Pour commencer, je demande aux élèves de choisir par petits groupes un objet de leur choix dans la salle d’arts visuels. Ils doivent ensuite se mettre à la place de l’objet et noter sur un post-it une émotion que pourrait ressentir l’objet. A partir de là, les élèves élaborent un court monologue qui témoigne de la condition particulière de l’objet. Si l’objet pouvait parler, il dirait quoi ? L’exercice n’est pas sans rappeler le Parti-pris des choses de Francis Ponge. Puis on place les objets les uns après les autres et la caméra passe de l’un à l’autre tandis que les élèves déclament leurs monologues. Le téléphone qui filme passe de main en main, ou un.e élève se charge de filmer sur toute la durée. Il faut souvent faire plusieurs prises avant d’arriver à un résultat satisfaisant.

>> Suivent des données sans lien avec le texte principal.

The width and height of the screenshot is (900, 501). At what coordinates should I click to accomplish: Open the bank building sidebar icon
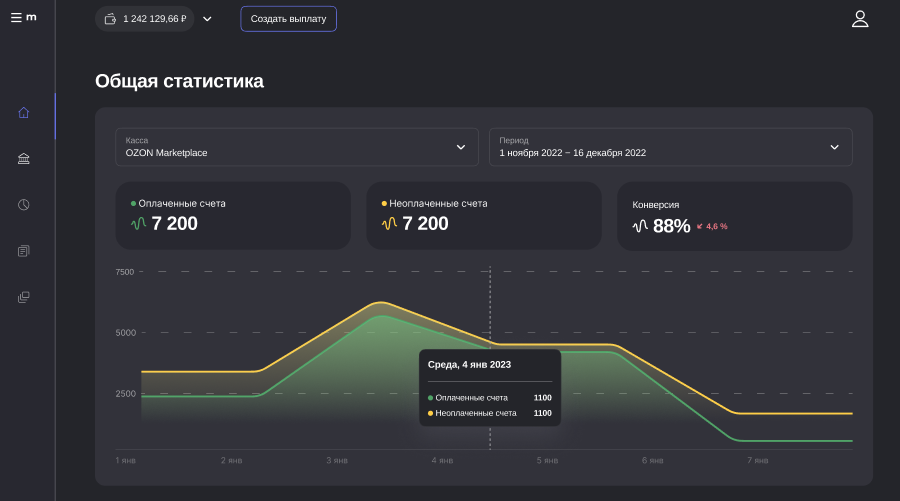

Au début les élèves hésitent, éclatent de rire. L’exercice n’est pas si évident. Le silence de toute la classe est nécessaire pendant le tournage. Il faut se coordonner, s’écouter, travailler ensemble pour y arriver. A la moindre erreur, il faut tout recommencer. On retient son souffle et on finit par y arriver. A la fin, les élèves sont pressés de découvrir le résultat. On se passe le film trois fois et on en discute. Qu’est-ce qu’on pourrait améliorer pour la prochaine fois ?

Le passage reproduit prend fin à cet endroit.